インターネットを使うユーザーの共通認識(しかも絶対的な)として、「全て無料」という概念がある。しかしこれ、実はインターネットに限ったことではない。みなさん、テレビを観る際に、お金を払って観るなんてほとんどあり得ないだろう。コンテンツ(テレビの場合は番組)に広告(CM)を入れることで、コンテンツの閲覧を無料化してユーザーの数を集める。ユーザーの数が増えれば増えるほど広告から得られる利益も上がってくる。これはテレビだけでなくウェブサイトも一緒。

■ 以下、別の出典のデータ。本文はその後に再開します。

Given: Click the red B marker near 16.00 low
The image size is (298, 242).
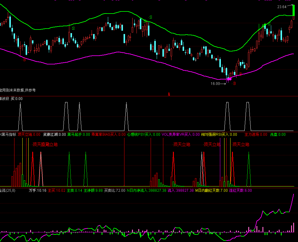Looking at the screenshot, I should point(234,83).
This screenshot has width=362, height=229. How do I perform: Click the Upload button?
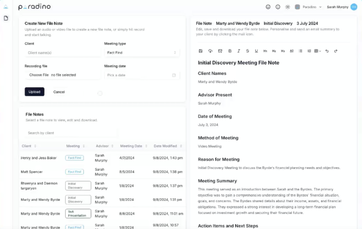(34, 92)
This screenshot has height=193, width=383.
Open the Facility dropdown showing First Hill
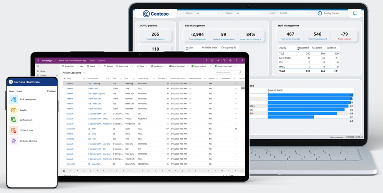[294, 13]
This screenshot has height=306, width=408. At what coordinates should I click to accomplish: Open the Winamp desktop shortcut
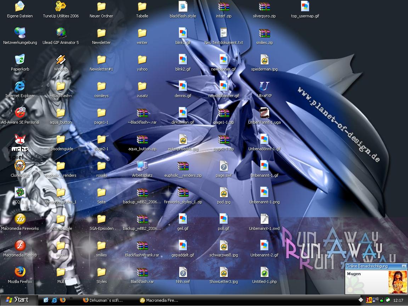coord(61,60)

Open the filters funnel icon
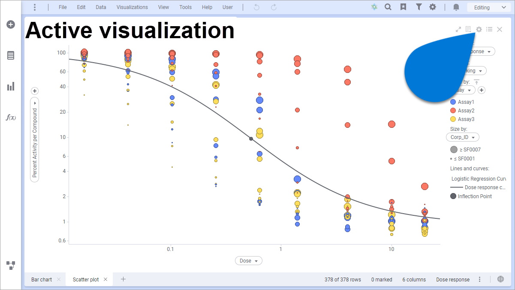pyautogui.click(x=419, y=7)
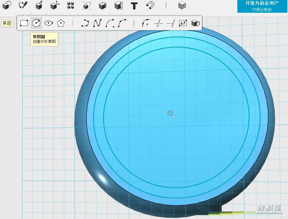Open the Material layers icon

tap(182, 5)
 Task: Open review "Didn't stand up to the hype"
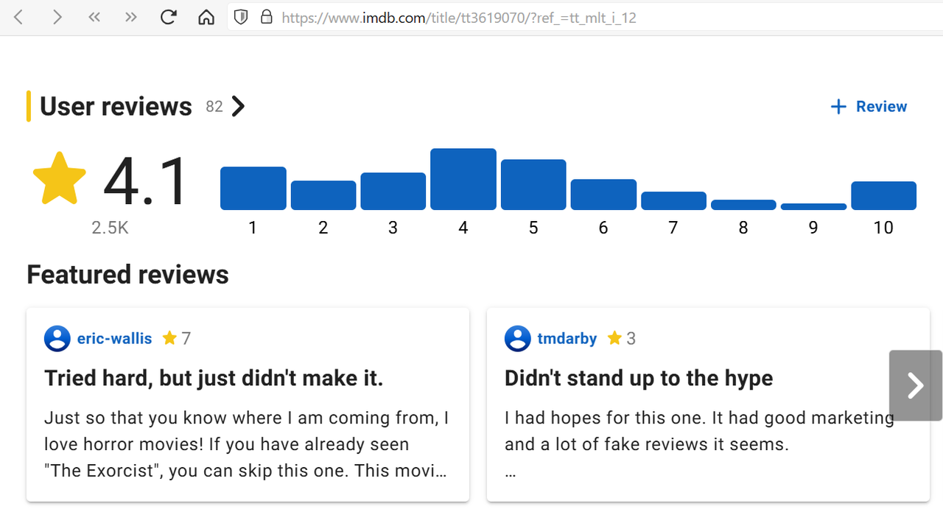(x=639, y=379)
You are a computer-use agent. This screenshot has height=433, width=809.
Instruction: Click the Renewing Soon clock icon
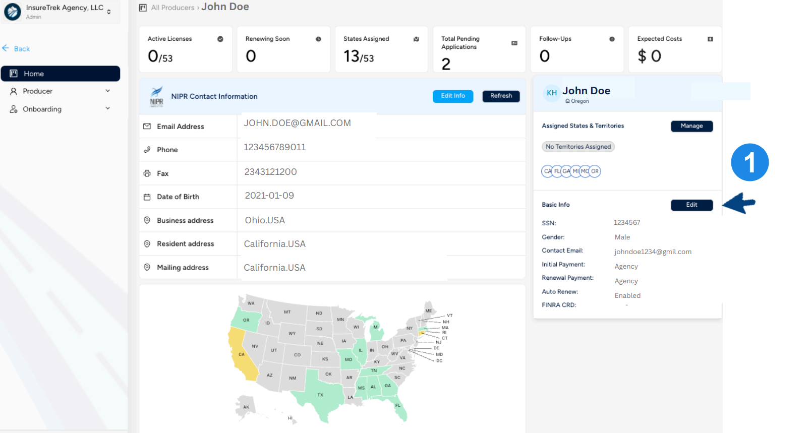318,39
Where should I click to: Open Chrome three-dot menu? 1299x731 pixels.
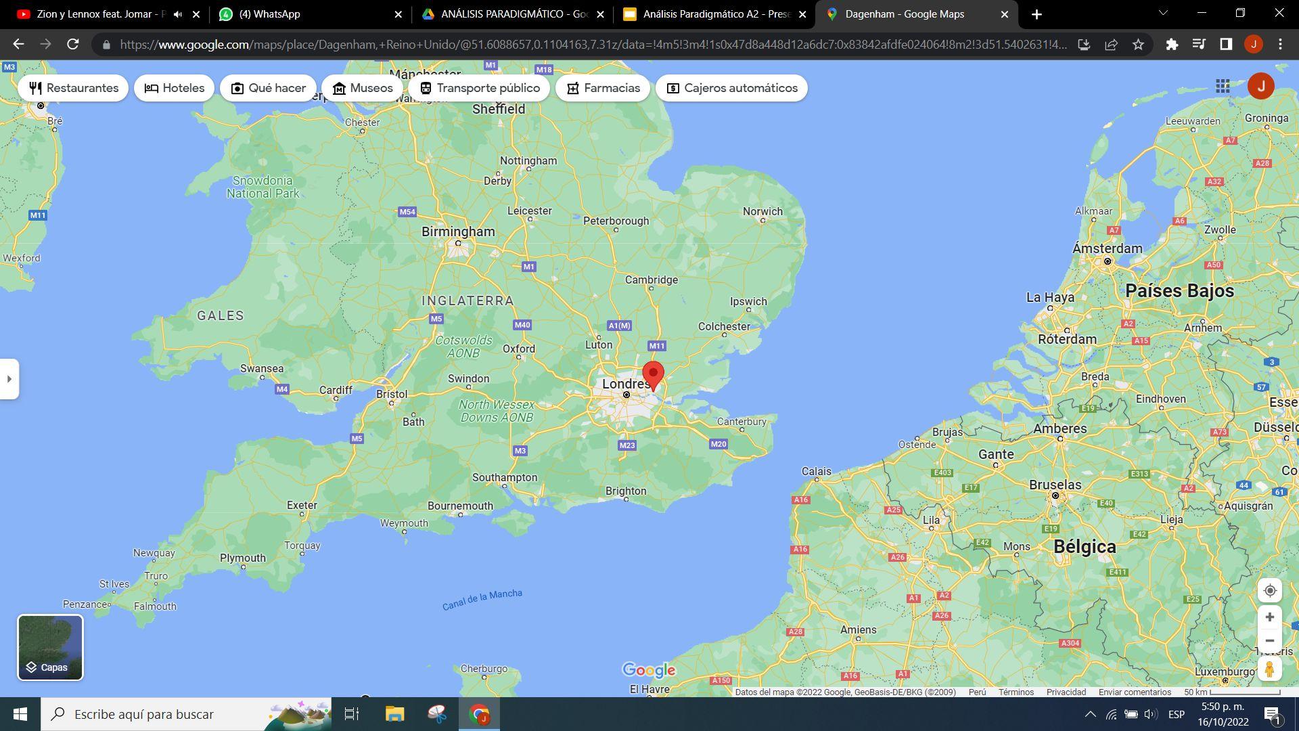[1280, 45]
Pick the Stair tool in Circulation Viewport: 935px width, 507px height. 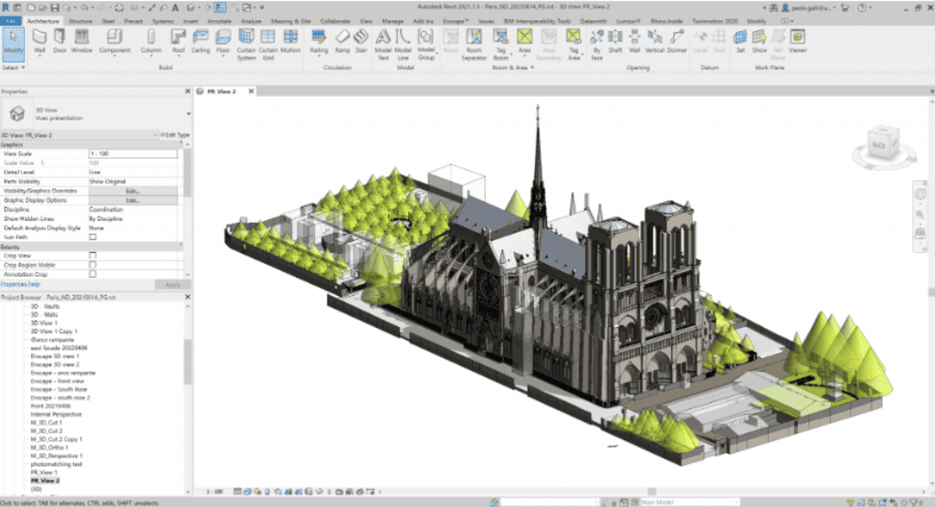[361, 39]
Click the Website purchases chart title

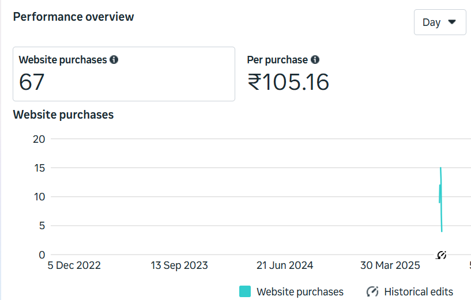[63, 115]
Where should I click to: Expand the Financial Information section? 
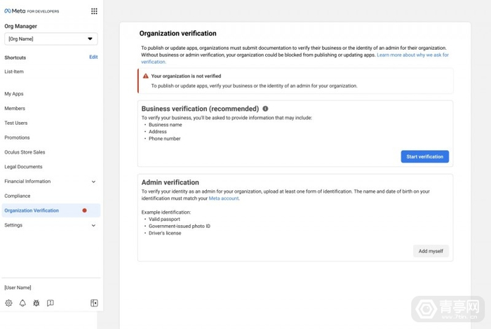(93, 182)
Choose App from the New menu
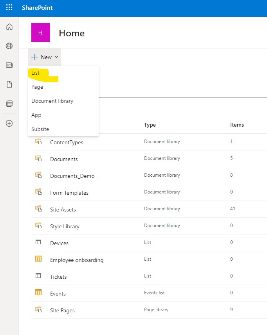The image size is (267, 335). [x=36, y=115]
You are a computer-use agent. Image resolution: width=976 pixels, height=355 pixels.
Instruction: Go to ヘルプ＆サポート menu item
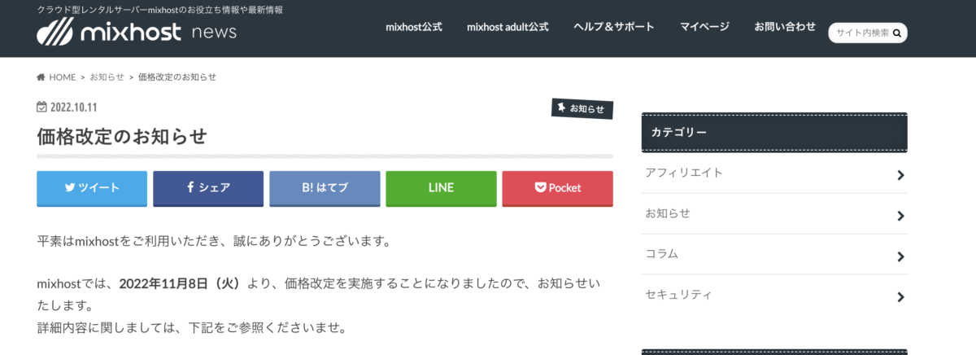614,27
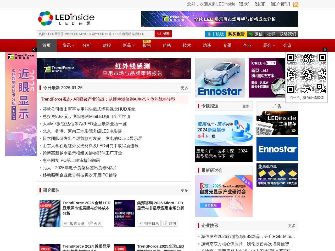Image resolution: width=335 pixels, height=251 pixels.
Task: Click the report catalog button for the LED display report
Action: click(74, 223)
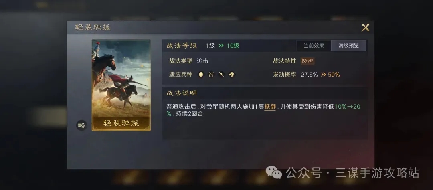Image resolution: width=433 pixels, height=190 pixels.
Task: Click the bow archer troop icon
Action: pyautogui.click(x=211, y=74)

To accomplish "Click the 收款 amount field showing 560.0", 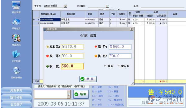I will 72,66.
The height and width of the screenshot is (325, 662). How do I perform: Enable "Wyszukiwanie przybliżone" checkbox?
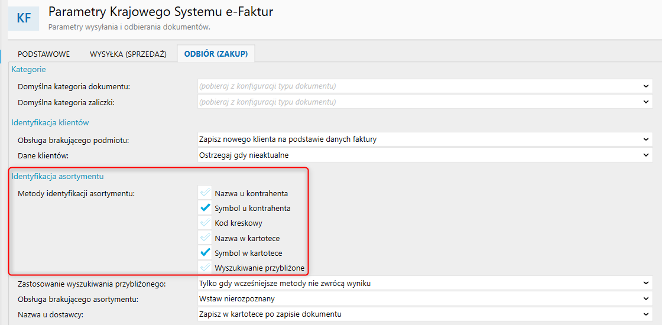tap(205, 268)
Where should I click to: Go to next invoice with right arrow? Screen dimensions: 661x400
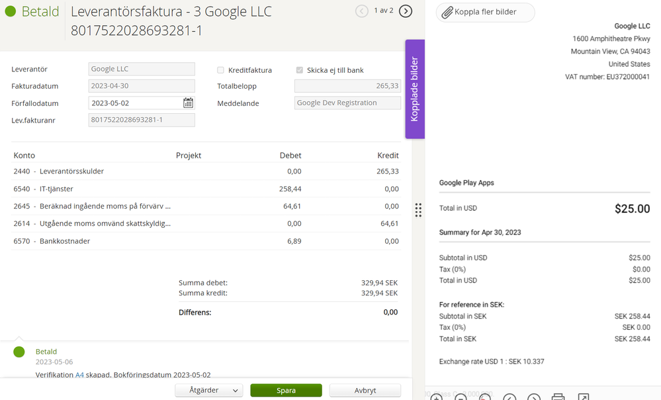pos(406,11)
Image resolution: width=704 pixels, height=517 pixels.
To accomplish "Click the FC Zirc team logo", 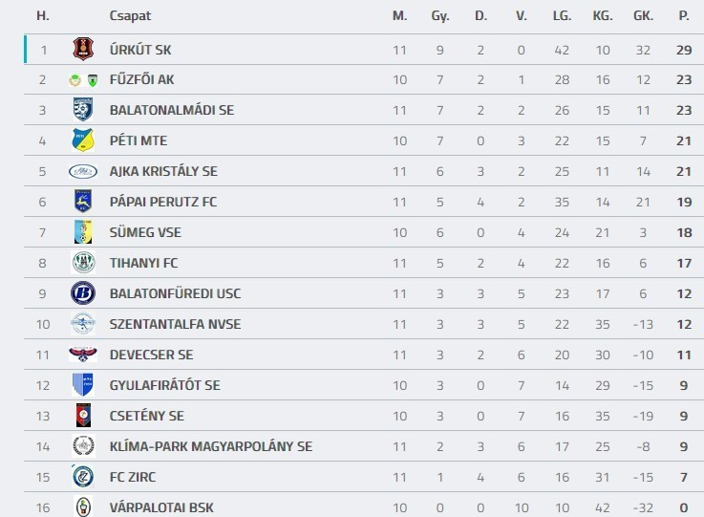I will point(83,477).

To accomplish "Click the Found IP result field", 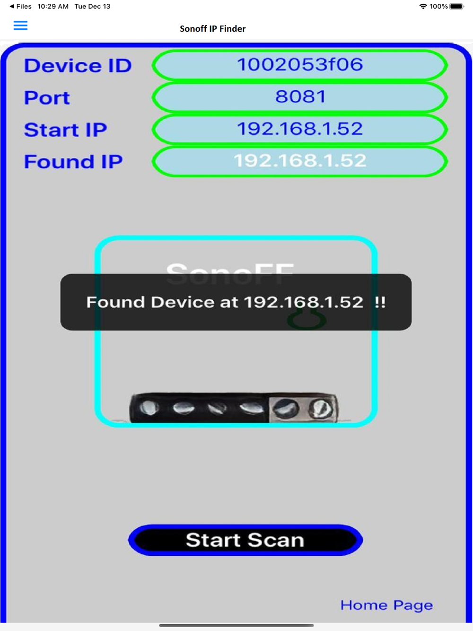I will (x=300, y=162).
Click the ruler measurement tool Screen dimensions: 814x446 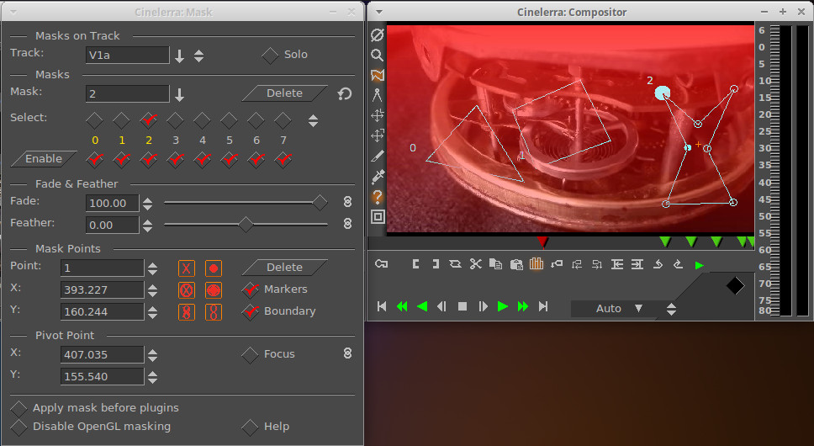click(378, 95)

しかし、そういった映像コンテンツの世界にも有料なコンテンツはたくさん存在する。例えば下記。
  • エロ。絶対的な強さを持つ。
  • スカパー等の、ジャンルとしてニッチを追求し、かつクオリティが高いもの。
  • 映画。ドラマは有料化しなくても映画は家で観る時すら有料。
なんというか、エロはもう絶対的なものであって、どうしようもない感じがする(笑)
しかし、ネット上では無料のエロも結構な数出回っている。無料でエロを配信して、アフィリエイトやバナー広告といった形で利益を得る。アフィリエイトも一種の広告ビジネスですしね。エロのコンテンツでお金をとるにはやっぱり独自のエロコンテンツを用意する必要がありそう。これは、モデル雇って撮影なりなんなりして、ユーザーに認知されれば可能性はあると思います。
また、エロに関して言えば出会い系は根強いエロの亜種でしょう。出会い系サイトだけにとどまらず、デートクラブとか、何らかの形で男女をマッチングさせる、その媒体としてウェブを活用する、有料で、というビジネスは成り立つと考えられます。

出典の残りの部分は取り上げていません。